Margaret Sullivan, news editor of the Berkshire-owned Buffalo (N.Y.) News, of which Buffett is chairman, wrote that Shirky has a “more dour point of view” about newspapers than Buffett.
“Shirky is a seminal thinker, and a well-respected one, on how technology affects media. He's always provocative and often right,” Sullivan wrote. “Then again, Buffett is known as the Oracle of Omaha. We have here a case of dueling crystal balls.
“I don't know whose point of view will prevail when the full story is told. But, in this case, I know who I'm rooting for.”
3 days a week
On a related matter, Buffett said last week that he thinks publishing a newspaper three days a week “is simply unsustainable over the longer term.

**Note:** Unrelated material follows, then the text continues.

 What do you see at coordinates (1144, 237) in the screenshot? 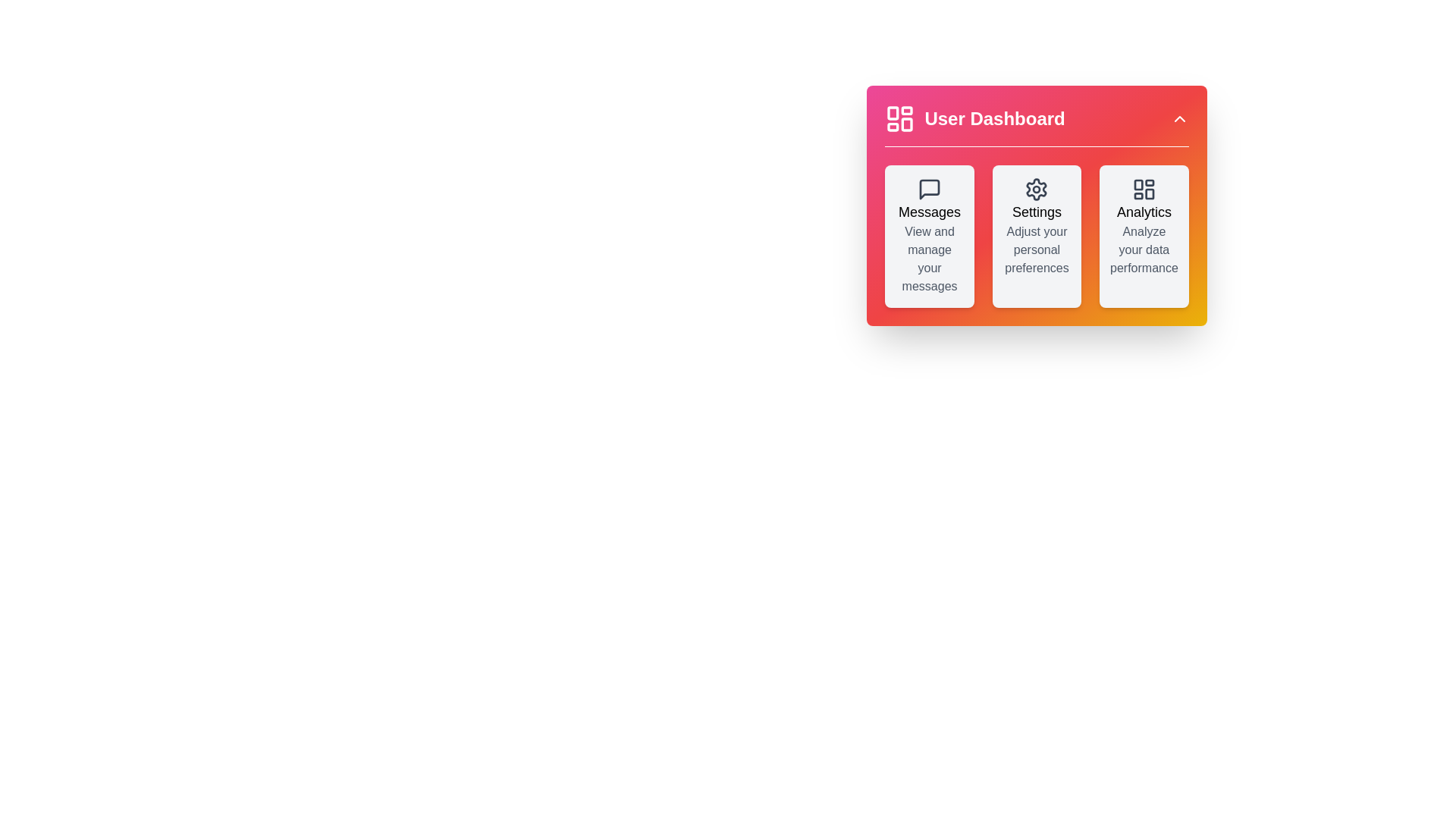
I see `the 'Analytics' informational card, which is the third card in a horizontal row beneath the 'User Dashboard' header` at bounding box center [1144, 237].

Either a publication is a newspaper or a periodical, and I think three days a week crosses the line.”
The New Orleans Times-Picayune and newspapers in Mobile, Huntsville and Birmingham, Ala., all owned by the Newhouse family's Advance Publications, announced last month that starting in the fall they would publish print editions three days a week, cut their news staffs and boost online coverage.
Buffett's recent comments about newspapers led New Orleans musician Evan Christopher to post an open letter to Buffett on NolaVie, a website on New Orleans' life and culture.
In a response to Christopher, Buffett wrote that he has been “following the Times-Pic situation with interest. I don't know any of the facts on their profitability but was really surprised when they made the announcement. . . .
“New Orleans seems to me to be a very strongly defined community, and I believe the Times-Pic has high penetration. Therefore, I'm puzzled as to why the economics don't work on a seven-day basis. But I would have to have the detailed figures to make an analysis.
“The one thing I'm quite sure of: It would not work to start a competing paper. I have no insight as to whether the Newhouse family would sell the Times-Pic to a local group. They do not have a history of selling anything. That's something a member of the community should explore. Let me know if you learn more.”
He signed the letter, “Warren Buffett (non-musician)”
BYD Co., the Chinese automaker that is 10 percent owned by Berkshire, is defending the safety of its e6 electric car after a crash and fire killed a taxi driver and two passengers in the southern city of Shenzhen.
The Los Angeles Times reported that BYD issued a statement saying the e6 passed all government tests and, during the two years the cars have been used as taxis, 18 were involved in rear-end collisions with no injuries, fatalities or fires.
The fatal crash occurred when a drunken driver of a Nissan sports car crashed into taxi at 112 miles an hour.
The story quoted auto consultant Michael Dunne, from Indonesia, as saying investors are skittish about BYD's performance.
“When it comes to the technology itself and the reliability and safety of their cars, BYD has not been totally forthcoming with investors,” Dunne said. “They say, ‘Trust us. We know what we're doing, and Warren Buffett wouldn't invest in us unless we were the real deal.'”
But the company has not produced an affordable electric car or introduced one to the United States, even though it opened a U.S. office in Los Angeles. Its gasoline-powered cars have a 3.2 percent share of the Chinese market.
Bidding for a “power lunch” with Buffett begins at 9:30 p.m. Monday and ends at 9:30 p.m. Friday on eBay, with the proceeds to benefit the Glide Foundation of San Francisco.
Over the past 12 years, the annual auction has brought in more than $11.5 million for the anti-poverty charity, which was favored by Buffett's late wife, Susan Thompson Buffett.
Ted Weschler won the last two auctions for a total of $5,252,722, and then Buffett hired him to manage some of Berkshire's investments.
Bidding starts at $25,000. You must be pre-approved to bid. The Smith & Wollensky steak house in New York City is to host the lunch.